What you have to do
Print the data that follows exactly.
=== Records for processing ===
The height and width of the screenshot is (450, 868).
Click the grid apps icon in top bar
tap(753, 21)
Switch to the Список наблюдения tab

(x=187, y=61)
===
Solution for this exercise
The height and width of the screenshot is (450, 868).
Click the grid apps icon in top bar
tap(753, 21)
Switch to the Список наблюдения tab

(x=187, y=61)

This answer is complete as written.